The task>
Your response should contain every record below, copied exactly.
== Working data
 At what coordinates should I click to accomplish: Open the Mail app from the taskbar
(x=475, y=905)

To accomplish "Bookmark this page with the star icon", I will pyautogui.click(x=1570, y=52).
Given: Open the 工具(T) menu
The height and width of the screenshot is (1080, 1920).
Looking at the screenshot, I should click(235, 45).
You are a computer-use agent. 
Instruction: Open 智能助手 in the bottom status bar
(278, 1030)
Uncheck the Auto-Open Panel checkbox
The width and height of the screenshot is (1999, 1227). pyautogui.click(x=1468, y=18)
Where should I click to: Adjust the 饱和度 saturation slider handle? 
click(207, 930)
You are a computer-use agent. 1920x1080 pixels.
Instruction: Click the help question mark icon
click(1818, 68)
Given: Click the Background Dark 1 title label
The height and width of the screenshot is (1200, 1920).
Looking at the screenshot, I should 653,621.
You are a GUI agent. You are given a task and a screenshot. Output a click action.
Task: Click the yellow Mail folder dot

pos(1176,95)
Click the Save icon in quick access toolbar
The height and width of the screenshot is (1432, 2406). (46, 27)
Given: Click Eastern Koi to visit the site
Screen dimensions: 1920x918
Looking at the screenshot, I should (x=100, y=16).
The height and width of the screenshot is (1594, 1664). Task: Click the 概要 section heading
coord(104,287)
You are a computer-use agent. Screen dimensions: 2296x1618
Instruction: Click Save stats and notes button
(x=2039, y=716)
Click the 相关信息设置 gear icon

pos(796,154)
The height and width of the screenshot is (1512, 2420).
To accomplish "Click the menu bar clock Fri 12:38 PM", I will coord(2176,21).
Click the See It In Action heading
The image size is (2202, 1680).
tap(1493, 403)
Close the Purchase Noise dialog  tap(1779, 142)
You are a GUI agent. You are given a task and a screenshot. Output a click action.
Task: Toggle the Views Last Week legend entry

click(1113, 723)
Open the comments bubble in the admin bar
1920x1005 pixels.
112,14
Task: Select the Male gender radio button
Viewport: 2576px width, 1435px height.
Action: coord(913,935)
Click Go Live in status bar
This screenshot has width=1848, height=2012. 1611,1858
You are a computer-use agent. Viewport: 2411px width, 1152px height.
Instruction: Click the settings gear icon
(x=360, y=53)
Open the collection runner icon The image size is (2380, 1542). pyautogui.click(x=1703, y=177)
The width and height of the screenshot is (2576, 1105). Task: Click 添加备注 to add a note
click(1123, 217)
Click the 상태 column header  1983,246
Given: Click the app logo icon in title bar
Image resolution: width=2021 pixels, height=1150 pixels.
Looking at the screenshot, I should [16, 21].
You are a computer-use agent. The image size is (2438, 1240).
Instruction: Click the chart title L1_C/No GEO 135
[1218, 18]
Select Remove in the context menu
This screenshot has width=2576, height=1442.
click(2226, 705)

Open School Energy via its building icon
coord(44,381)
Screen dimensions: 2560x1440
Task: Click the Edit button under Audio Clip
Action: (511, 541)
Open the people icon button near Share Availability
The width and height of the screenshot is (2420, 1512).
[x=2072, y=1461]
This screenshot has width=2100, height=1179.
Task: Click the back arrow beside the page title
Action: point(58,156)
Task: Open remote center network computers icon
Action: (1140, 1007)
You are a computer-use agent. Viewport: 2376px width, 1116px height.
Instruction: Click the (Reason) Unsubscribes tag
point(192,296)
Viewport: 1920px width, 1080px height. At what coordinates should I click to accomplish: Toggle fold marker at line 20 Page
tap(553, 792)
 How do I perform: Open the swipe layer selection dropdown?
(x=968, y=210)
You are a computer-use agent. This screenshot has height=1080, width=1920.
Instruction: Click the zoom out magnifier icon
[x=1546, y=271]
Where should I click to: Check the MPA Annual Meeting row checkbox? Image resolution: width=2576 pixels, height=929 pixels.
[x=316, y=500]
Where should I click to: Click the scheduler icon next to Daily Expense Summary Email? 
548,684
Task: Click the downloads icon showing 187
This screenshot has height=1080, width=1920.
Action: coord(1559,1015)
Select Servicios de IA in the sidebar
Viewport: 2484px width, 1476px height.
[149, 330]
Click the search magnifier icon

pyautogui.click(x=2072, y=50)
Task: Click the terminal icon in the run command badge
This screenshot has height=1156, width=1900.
====
Exercise result>
 At what coordinates should I click to accomplish: Open the Mail app from the taskbar
(x=475, y=905)

To accomplish "Bookmark this page with the star icon", I will pyautogui.click(x=1570, y=52).
Given: Open the 工具(T) menu
The height and width of the screenshot is (1080, 1920).
Looking at the screenshot, I should click(235, 45).
You are a computer-use agent. 
Instruction: Open 智能助手 in the bottom status bar
(278, 1030)
Uncheck the Auto-Open Panel checkbox
The width and height of the screenshot is (1999, 1227). pyautogui.click(x=1468, y=18)
Where should I click to: Adjust the 饱和度 saturation slider handle? 
click(207, 930)
You are a computer-use agent. 1920x1080 pixels.
Instruction: Click the help question mark icon
click(1818, 68)
Given: Click the Background Dark 1 title label
The height and width of the screenshot is (1200, 1920).
Looking at the screenshot, I should 653,621.
You are a GUI agent. You are given a task and a screenshot. Output a click action.
Task: Click the yellow Mail folder dot

pos(1176,95)
Click the Save icon in quick access toolbar
The height and width of the screenshot is (1432, 2406). (46, 27)
Given: Click Eastern Koi to visit the site
Screen dimensions: 1920x918
Looking at the screenshot, I should (x=100, y=16).
The height and width of the screenshot is (1594, 1664). Task: Click the 概要 section heading
coord(104,287)
You are a computer-use agent. Screen dimensions: 2296x1618
Instruction: Click Save stats and notes button
(x=2039, y=716)
Click the 相关信息设置 gear icon

pos(796,154)
The height and width of the screenshot is (1512, 2420).
To accomplish "Click the menu bar clock Fri 12:38 PM", I will coord(2176,21).
Click the See It In Action heading
The image size is (2202, 1680).
tap(1493, 403)
Close the Purchase Noise dialog  tap(1779, 142)
You are a GUI agent. You are given a task and a screenshot. Output a click action.
Task: Toggle the Views Last Week legend entry

click(1113, 723)
Open the comments bubble in the admin bar
1920x1005 pixels.
112,14
Task: Select the Male gender radio button
Viewport: 2576px width, 1435px height.
Action: coord(913,935)
Click Go Live in status bar
This screenshot has width=1848, height=2012. 1611,1858
You are a computer-use agent. Viewport: 2411px width, 1152px height.
Instruction: Click the settings gear icon
(x=360, y=53)
Open the collection runner icon The image size is (2380, 1542). pyautogui.click(x=1703, y=177)
The width and height of the screenshot is (2576, 1105). Task: Click 添加备注 to add a note
click(1123, 217)
Click the 상태 column header  1983,246
Given: Click the app logo icon in title bar
Image resolution: width=2021 pixels, height=1150 pixels.
Looking at the screenshot, I should [16, 21].
You are a computer-use agent. The image size is (2438, 1240).
Instruction: Click the chart title L1_C/No GEO 135
[1218, 18]
Select Remove in the context menu
This screenshot has width=2576, height=1442.
click(2226, 705)

Open School Energy via its building icon
coord(44,381)
Screen dimensions: 2560x1440
Task: Click the Edit button under Audio Clip
Action: (511, 541)
Open the people icon button near Share Availability
The width and height of the screenshot is (2420, 1512).
[x=2072, y=1461]
This screenshot has width=2100, height=1179.
Task: Click the back arrow beside the page title
Action: point(58,156)
Task: Open remote center network computers icon
Action: (1140, 1007)
You are a computer-use agent. Viewport: 2376px width, 1116px height.
Instruction: Click the (Reason) Unsubscribes tag
point(192,296)
Viewport: 1920px width, 1080px height. At what coordinates should I click to accomplish: Toggle fold marker at line 20 Page
tap(553, 792)
 How do I perform: Open the swipe layer selection dropdown?
(x=968, y=210)
You are a computer-use agent. This screenshot has height=1080, width=1920.
Instruction: Click the zoom out magnifier icon
[x=1546, y=271]
Where should I click to: Check the MPA Annual Meeting row checkbox? Image resolution: width=2576 pixels, height=929 pixels.
[x=316, y=500]
Where should I click to: Click the scheduler icon next to Daily Expense Summary Email? 
548,684
Task: Click the downloads icon showing 187
This screenshot has height=1080, width=1920.
Action: coord(1559,1015)
Select Servicios de IA in the sidebar
Viewport: 2484px width, 1476px height.
[149, 330]
Click the search magnifier icon

pyautogui.click(x=2072, y=50)
Task: Click the terminal icon in the run command badge
This screenshot has height=1156, width=1900.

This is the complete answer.